→ **Task to carry out**: Copy out the data below line for line, without changing a single character.

A run of records:

+++++

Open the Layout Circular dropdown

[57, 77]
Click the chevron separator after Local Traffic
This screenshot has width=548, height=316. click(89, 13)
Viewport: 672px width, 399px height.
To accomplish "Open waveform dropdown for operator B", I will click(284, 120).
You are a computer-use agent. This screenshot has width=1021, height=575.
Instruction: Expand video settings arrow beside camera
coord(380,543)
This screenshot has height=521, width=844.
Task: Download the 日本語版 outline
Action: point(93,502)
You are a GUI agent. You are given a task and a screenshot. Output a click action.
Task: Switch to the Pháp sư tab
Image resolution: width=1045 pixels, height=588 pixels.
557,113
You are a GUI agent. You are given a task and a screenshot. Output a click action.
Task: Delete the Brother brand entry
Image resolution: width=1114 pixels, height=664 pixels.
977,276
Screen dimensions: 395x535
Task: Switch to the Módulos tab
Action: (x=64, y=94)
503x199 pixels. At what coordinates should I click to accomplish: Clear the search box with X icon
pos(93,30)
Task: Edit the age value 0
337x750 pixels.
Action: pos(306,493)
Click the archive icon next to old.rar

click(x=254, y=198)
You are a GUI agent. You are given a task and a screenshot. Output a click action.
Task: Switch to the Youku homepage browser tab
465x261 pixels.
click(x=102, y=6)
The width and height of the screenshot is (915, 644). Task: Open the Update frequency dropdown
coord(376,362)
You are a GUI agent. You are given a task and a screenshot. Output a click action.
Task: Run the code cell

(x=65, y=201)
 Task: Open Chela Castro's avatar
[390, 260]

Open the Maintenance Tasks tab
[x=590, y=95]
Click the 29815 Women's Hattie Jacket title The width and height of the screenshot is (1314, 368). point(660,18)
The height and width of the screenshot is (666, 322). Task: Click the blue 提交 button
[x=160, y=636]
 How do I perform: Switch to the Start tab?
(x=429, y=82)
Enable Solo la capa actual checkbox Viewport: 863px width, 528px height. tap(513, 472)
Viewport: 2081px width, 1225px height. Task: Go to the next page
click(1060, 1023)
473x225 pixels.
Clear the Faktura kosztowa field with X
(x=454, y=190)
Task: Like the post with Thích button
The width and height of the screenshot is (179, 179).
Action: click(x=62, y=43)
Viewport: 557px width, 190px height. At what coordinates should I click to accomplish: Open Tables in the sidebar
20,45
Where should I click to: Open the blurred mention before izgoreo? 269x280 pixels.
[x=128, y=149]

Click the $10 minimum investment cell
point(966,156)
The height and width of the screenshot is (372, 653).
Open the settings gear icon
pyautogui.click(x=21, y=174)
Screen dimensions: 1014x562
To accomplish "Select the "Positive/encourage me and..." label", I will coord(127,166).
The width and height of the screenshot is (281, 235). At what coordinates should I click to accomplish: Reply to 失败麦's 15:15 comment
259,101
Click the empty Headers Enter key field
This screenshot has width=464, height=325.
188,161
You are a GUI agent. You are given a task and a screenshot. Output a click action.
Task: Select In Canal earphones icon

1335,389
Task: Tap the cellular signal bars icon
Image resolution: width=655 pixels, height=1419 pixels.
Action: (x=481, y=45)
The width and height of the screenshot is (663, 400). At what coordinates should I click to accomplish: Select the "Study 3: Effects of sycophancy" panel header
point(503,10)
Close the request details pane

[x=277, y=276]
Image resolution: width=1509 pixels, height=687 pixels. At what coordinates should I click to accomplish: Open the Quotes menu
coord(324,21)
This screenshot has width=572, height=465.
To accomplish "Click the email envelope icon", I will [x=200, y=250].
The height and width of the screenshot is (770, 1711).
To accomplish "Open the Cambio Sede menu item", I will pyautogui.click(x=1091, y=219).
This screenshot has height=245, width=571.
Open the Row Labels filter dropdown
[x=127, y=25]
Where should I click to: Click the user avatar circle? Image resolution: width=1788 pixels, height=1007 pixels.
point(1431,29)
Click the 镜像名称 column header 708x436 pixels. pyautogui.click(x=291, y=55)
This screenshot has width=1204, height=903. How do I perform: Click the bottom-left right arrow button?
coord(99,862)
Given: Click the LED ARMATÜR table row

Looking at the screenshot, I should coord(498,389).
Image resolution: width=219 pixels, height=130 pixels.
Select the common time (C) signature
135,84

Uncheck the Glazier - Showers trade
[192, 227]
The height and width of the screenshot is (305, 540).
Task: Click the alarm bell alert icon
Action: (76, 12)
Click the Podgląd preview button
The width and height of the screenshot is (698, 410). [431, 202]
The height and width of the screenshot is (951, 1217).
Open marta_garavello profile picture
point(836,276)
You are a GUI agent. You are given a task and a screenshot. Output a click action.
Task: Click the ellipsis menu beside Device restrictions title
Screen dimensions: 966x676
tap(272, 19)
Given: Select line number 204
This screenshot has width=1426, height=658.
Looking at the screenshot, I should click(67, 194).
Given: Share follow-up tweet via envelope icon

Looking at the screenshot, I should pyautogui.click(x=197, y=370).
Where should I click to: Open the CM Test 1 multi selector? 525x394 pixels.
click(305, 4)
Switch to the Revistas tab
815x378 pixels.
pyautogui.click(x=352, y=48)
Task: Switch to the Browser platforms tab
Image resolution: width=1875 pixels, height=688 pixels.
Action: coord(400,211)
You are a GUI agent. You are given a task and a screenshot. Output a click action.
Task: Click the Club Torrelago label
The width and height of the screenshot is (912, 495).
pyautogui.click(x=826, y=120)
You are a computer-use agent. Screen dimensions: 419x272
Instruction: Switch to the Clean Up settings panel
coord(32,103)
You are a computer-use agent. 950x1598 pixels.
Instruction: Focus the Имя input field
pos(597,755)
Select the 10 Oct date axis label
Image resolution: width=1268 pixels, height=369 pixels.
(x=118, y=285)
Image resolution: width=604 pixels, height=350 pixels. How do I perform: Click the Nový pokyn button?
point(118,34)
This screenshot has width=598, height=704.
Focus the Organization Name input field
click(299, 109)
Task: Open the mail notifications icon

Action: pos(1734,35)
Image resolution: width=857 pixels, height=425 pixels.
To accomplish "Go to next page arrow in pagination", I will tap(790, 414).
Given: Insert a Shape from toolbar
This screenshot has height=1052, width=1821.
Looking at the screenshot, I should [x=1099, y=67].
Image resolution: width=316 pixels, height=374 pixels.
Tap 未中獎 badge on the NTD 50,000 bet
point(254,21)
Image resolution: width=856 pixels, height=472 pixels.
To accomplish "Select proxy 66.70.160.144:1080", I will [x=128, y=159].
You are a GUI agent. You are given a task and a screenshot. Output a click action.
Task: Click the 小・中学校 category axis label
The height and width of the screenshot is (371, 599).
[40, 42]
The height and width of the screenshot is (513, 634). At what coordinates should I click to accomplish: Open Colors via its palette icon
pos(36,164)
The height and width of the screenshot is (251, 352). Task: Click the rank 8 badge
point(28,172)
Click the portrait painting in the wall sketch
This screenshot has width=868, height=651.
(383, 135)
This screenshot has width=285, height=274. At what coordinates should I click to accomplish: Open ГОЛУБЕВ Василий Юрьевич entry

+++++

→ **Correct output**:
Open the Layout Circular dropdown

[57, 77]
Click the chevron separator after Local Traffic
This screenshot has width=548, height=316. click(89, 13)
Viewport: 672px width, 399px height.
To accomplish "Open waveform dropdown for operator B", I will click(284, 120).
You are a computer-use agent. This screenshot has width=1021, height=575.
Instruction: Expand video settings arrow beside camera
coord(380,543)
This screenshot has height=521, width=844.
Task: Download the 日本語版 outline
Action: point(93,502)
You are a GUI agent. You are given a task and a screenshot. Output a click action.
Task: Switch to the Pháp sư tab
Image resolution: width=1045 pixels, height=588 pixels.
557,113
You are a GUI agent. You are given a task and a screenshot. Output a click action.
Task: Delete the Brother brand entry
Image resolution: width=1114 pixels, height=664 pixels.
977,276
Screen dimensions: 395x535
Task: Switch to the Módulos tab
Action: (x=64, y=94)
503x199 pixels. At what coordinates should I click to accomplish: Clear the search box with X icon
pos(93,30)
Task: Edit the age value 0
337x750 pixels.
Action: pos(306,493)
Click the archive icon next to old.rar

click(x=254, y=198)
You are a GUI agent. You are given a task and a screenshot. Output a click action.
Task: Switch to the Youku homepage browser tab
465x261 pixels.
click(x=102, y=6)
The width and height of the screenshot is (915, 644). Task: Open the Update frequency dropdown
coord(376,362)
You are a GUI agent. You are given a task and a screenshot. Output a click action.
Task: Run the code cell

(x=65, y=201)
 Task: Open Chela Castro's avatar
[390, 260]

Open the Maintenance Tasks tab
[x=590, y=95]
Click the 29815 Women's Hattie Jacket title The width and height of the screenshot is (1314, 368). point(660,18)
The height and width of the screenshot is (666, 322). Task: Click the blue 提交 button
[x=160, y=636]
 How do I perform: Switch to the Start tab?
(x=429, y=82)
Enable Solo la capa actual checkbox Viewport: 863px width, 528px height. tap(513, 472)
Viewport: 2081px width, 1225px height. Task: Go to the next page
click(1060, 1023)
473x225 pixels.
Clear the Faktura kosztowa field with X
(x=454, y=190)
Task: Like the post with Thích button
The width and height of the screenshot is (179, 179).
Action: click(x=62, y=43)
Viewport: 557px width, 190px height. At what coordinates should I click to accomplish: Open Tables in the sidebar
20,45
Where should I click to: Open the blurred mention before izgoreo? 269x280 pixels.
[x=128, y=149]

Click the $10 minimum investment cell
point(966,156)
The height and width of the screenshot is (372, 653).
Open the settings gear icon
pyautogui.click(x=21, y=174)
Screen dimensions: 1014x562
To accomplish "Select the "Positive/encourage me and..." label", I will coord(127,166).
The width and height of the screenshot is (281, 235). At what coordinates should I click to accomplish: Reply to 失败麦's 15:15 comment
259,101
Click the empty Headers Enter key field
This screenshot has width=464, height=325.
188,161
You are a GUI agent. You are given a task and a screenshot. Output a click action.
Task: Select In Canal earphones icon

1335,389
Task: Tap the cellular signal bars icon
Image resolution: width=655 pixels, height=1419 pixels.
Action: (x=481, y=45)
The width and height of the screenshot is (663, 400). At what coordinates should I click to accomplish: Select the "Study 3: Effects of sycophancy" panel header
point(503,10)
Close the request details pane

[x=277, y=276]
Image resolution: width=1509 pixels, height=687 pixels. At what coordinates should I click to accomplish: Open the Quotes menu
coord(324,21)
This screenshot has width=572, height=465.
To accomplish "Click the email envelope icon", I will [x=200, y=250].
The height and width of the screenshot is (770, 1711).
To accomplish "Open the Cambio Sede menu item", I will pyautogui.click(x=1091, y=219).
This screenshot has height=245, width=571.
Open the Row Labels filter dropdown
[x=127, y=25]
Where should I click to: Click the user avatar circle? Image resolution: width=1788 pixels, height=1007 pixels.
point(1431,29)
Click the 镜像名称 column header 708x436 pixels. pyautogui.click(x=291, y=55)
This screenshot has width=1204, height=903. How do I perform: Click the bottom-left right arrow button?
coord(99,862)
Given: Click the LED ARMATÜR table row

Looking at the screenshot, I should coord(498,389).
Image resolution: width=219 pixels, height=130 pixels.
Select the common time (C) signature
135,84

Uncheck the Glazier - Showers trade
[192, 227]
The height and width of the screenshot is (305, 540).
Task: Click the alarm bell alert icon
Action: (76, 12)
Click the Podgląd preview button
The width and height of the screenshot is (698, 410). [431, 202]
The height and width of the screenshot is (951, 1217).
Open marta_garavello profile picture
point(836,276)
You are a GUI agent. You are given a task and a screenshot. Output a click action.
Task: Click the ellipsis menu beside Device restrictions title
Screen dimensions: 966x676
tap(272, 19)
Given: Select line number 204
This screenshot has width=1426, height=658.
Looking at the screenshot, I should click(67, 194).
Given: Share follow-up tweet via envelope icon

Looking at the screenshot, I should pyautogui.click(x=197, y=370).
Where should I click to: Open the CM Test 1 multi selector? 525x394 pixels.
click(305, 4)
Switch to the Revistas tab
815x378 pixels.
pyautogui.click(x=352, y=48)
Task: Switch to the Browser platforms tab
Image resolution: width=1875 pixels, height=688 pixels.
Action: coord(400,211)
You are a GUI agent. You are given a task and a screenshot. Output a click action.
Task: Click the Club Torrelago label
The width and height of the screenshot is (912, 495).
pyautogui.click(x=826, y=120)
You are a computer-use agent. Screen dimensions: 419x272
Instruction: Switch to the Clean Up settings panel
coord(32,103)
You are a computer-use agent. 950x1598 pixels.
Instruction: Focus the Имя input field
pos(597,755)
Select the 10 Oct date axis label
Image resolution: width=1268 pixels, height=369 pixels.
(x=118, y=285)
Image resolution: width=604 pixels, height=350 pixels. How do I perform: Click the Nový pokyn button?
point(118,34)
This screenshot has width=598, height=704.
Focus the Organization Name input field
click(299, 109)
Task: Open the mail notifications icon

Action: pos(1734,35)
Image resolution: width=857 pixels, height=425 pixels.
To accomplish "Go to next page arrow in pagination", I will tap(790, 414).
Given: Insert a Shape from toolbar
This screenshot has height=1052, width=1821.
Looking at the screenshot, I should [x=1099, y=67].
Image resolution: width=316 pixels, height=374 pixels.
Tap 未中獎 badge on the NTD 50,000 bet
point(254,21)
Image resolution: width=856 pixels, height=472 pixels.
To accomplish "Select proxy 66.70.160.144:1080", I will [x=128, y=159].
You are a GUI agent. You are given a task and a screenshot. Output a click action.
Task: Click the 小・中学校 category axis label
The height and width of the screenshot is (371, 599).
[40, 42]
The height and width of the screenshot is (513, 634). At what coordinates should I click to accomplish: Open Colors via its palette icon
pos(36,164)
The height and width of the screenshot is (251, 352). Task: Click the rank 8 badge
point(28,172)
Click the portrait painting in the wall sketch
This screenshot has width=868, height=651.
(383, 135)
This screenshot has width=285, height=274. At what coordinates should I click to accomplish: Open ГОЛУБЕВ Василий Юрьевич entry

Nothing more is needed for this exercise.